Ben venga questa accelerazione, ma che non sia esercitata a danno del risultato, invero un po' già compromesso: dalla obsolescenza di qualche progetto infrastrutturale risalente addirittura alla delibera Cipe n. 121 del 21 dicembre 2001; dalla mancata programmazione di grandi interventi primari (quali sistema delle acque, della rete fognante per tutto il Mezzogiorno, che sarebbero stati risolutivi per agricoltura e pulizia del mare!); dalla inadeguatezza della macchina della Pa locale, sprovvista di tutto e in quanto tale da assistere con il ricorso ad un contratto di rete istituzionale; dalla improvvisazione di selezionare esperti che poi non sono tali nella pratica.

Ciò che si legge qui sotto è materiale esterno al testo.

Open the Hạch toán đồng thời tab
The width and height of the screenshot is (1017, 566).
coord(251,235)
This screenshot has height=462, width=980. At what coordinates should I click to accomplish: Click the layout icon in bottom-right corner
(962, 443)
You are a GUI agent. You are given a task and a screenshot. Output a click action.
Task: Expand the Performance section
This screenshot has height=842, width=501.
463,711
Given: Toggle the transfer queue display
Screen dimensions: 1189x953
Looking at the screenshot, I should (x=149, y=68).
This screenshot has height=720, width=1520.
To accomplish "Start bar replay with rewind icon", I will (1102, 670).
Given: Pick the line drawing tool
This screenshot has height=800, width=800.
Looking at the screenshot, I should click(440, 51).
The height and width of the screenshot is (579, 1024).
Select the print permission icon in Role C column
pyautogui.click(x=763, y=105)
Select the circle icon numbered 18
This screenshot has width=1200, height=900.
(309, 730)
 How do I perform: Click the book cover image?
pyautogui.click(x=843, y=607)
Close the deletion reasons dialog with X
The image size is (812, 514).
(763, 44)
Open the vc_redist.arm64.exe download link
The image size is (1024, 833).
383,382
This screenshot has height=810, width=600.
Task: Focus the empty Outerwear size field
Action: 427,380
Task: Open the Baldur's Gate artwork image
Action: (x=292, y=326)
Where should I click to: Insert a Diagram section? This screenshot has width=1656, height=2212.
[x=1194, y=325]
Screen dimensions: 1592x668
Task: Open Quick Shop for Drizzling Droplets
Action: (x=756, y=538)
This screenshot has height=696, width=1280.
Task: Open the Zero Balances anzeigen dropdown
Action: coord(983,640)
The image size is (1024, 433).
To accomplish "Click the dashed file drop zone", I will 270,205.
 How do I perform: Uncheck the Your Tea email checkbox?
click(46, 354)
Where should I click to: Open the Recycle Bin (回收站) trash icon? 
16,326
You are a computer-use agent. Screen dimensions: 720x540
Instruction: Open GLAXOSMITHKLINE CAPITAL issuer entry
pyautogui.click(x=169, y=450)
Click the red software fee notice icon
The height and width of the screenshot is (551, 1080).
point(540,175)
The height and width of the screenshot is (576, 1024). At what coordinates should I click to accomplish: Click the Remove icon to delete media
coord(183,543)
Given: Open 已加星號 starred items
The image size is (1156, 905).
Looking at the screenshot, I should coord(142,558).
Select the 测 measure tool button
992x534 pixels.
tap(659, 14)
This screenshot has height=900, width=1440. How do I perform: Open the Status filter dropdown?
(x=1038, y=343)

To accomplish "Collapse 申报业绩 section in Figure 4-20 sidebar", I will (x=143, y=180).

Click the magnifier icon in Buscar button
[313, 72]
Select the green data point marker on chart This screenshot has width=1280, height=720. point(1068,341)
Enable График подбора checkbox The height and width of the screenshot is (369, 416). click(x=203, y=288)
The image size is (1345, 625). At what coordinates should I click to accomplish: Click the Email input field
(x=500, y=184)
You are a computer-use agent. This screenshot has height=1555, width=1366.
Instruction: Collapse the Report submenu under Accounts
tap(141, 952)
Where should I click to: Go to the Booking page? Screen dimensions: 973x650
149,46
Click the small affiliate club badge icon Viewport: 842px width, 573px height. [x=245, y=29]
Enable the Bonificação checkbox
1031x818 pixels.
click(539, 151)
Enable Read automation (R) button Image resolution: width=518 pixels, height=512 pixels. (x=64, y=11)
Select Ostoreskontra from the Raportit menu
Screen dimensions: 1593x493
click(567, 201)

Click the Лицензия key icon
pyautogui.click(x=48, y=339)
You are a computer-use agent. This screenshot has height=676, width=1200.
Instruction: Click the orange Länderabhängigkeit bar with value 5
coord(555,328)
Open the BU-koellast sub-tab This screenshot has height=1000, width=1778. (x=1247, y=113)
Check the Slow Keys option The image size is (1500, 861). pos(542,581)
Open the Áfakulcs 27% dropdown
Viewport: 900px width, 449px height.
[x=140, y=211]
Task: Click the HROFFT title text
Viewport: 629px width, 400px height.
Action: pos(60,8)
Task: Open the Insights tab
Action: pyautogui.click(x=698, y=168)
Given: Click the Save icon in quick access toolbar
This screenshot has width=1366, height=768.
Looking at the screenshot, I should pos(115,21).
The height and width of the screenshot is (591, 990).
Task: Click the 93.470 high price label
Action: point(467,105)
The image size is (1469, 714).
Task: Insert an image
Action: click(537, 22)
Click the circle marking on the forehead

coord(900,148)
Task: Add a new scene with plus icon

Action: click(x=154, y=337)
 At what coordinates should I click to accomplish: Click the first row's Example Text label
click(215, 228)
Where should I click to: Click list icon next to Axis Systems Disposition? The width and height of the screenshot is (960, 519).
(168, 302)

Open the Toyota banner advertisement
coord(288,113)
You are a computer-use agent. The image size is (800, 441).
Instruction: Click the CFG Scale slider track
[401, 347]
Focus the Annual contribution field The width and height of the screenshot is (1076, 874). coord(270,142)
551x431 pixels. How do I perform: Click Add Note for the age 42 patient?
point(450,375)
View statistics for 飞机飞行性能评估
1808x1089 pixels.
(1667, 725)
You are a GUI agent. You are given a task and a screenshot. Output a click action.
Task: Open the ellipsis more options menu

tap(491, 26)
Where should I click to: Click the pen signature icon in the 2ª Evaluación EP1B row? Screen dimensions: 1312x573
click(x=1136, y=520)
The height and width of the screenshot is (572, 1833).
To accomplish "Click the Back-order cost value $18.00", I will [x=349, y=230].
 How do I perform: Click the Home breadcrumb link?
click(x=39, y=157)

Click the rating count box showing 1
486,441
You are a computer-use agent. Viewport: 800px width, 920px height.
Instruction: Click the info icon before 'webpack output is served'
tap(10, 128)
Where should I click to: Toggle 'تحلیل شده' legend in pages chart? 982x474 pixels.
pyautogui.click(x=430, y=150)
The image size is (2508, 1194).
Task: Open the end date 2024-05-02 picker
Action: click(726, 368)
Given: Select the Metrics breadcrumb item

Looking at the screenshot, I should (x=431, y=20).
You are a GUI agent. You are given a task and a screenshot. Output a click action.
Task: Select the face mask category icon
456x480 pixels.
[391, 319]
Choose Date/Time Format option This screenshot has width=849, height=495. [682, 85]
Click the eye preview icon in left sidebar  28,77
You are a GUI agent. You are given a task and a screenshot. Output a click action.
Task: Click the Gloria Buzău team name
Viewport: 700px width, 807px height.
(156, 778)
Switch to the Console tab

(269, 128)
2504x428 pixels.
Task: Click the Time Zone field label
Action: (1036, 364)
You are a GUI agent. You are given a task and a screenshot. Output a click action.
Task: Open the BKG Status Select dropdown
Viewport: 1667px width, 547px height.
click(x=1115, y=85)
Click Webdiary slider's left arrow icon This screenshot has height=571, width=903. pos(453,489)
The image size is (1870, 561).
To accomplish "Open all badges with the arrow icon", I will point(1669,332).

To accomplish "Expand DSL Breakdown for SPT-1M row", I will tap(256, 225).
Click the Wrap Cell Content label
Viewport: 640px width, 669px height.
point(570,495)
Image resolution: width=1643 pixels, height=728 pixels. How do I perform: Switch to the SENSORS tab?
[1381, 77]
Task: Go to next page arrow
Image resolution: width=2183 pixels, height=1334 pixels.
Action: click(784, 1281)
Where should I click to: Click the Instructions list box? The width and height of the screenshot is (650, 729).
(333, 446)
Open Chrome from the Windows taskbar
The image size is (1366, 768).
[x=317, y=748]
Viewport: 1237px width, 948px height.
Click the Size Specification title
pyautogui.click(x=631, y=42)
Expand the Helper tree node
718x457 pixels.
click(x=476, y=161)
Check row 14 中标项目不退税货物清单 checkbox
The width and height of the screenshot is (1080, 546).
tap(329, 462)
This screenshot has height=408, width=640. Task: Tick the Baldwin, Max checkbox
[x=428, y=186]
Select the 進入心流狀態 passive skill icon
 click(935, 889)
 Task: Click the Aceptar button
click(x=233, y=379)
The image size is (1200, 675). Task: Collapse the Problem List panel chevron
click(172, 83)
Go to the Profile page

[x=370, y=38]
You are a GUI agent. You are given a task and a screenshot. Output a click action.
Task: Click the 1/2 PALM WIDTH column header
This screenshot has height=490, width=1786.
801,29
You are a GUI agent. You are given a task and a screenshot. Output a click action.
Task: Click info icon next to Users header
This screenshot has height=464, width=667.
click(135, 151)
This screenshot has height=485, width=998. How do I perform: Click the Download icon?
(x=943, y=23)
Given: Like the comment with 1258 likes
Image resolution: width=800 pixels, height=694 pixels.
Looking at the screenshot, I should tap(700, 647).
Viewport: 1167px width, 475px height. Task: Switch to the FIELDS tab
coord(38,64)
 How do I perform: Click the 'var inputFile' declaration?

E le riforme, cui il godimento reale degli oltre 191 milardi complessivi è subordinato? Sono tante e non facili da perfezionare, se non con l'adozione di decreti legge. Una opzione difficile, ma l'unica da poter praticare e ipotecare il Parlamento che verrà a convertirle velocemente. Completamento della giustizia civile e penale e riordino del Csm, concorrenza sulla quale incidere seriamente, riforma della Pa e del fisco, semplificazione non sono mica uno scherzo. Ma occorre farle, se non si vuole perdere l'occasione della vita del nostro Paese, la possibilità di cambiarlo.

Un compito arduo, ma che si spera a portata del carisma di Mario Draghi, della contrattualità in Europa e ovunque, della sua esperienza e capacità difficili da rintracciare altrove. Il tutto collaborato da una politica che sa di essere additata e seriamente, nel caso di una sua opposizione strumentale.

La coscienza civile che, si spera, l'elettorato possegga ancora dovrebbe costituire la più grande remora a che l'estate in corso diventi un periodo di gran lavoro per tutti. Funzionale a ben sostenete l'esame fissato per il prossimo 25 settembre.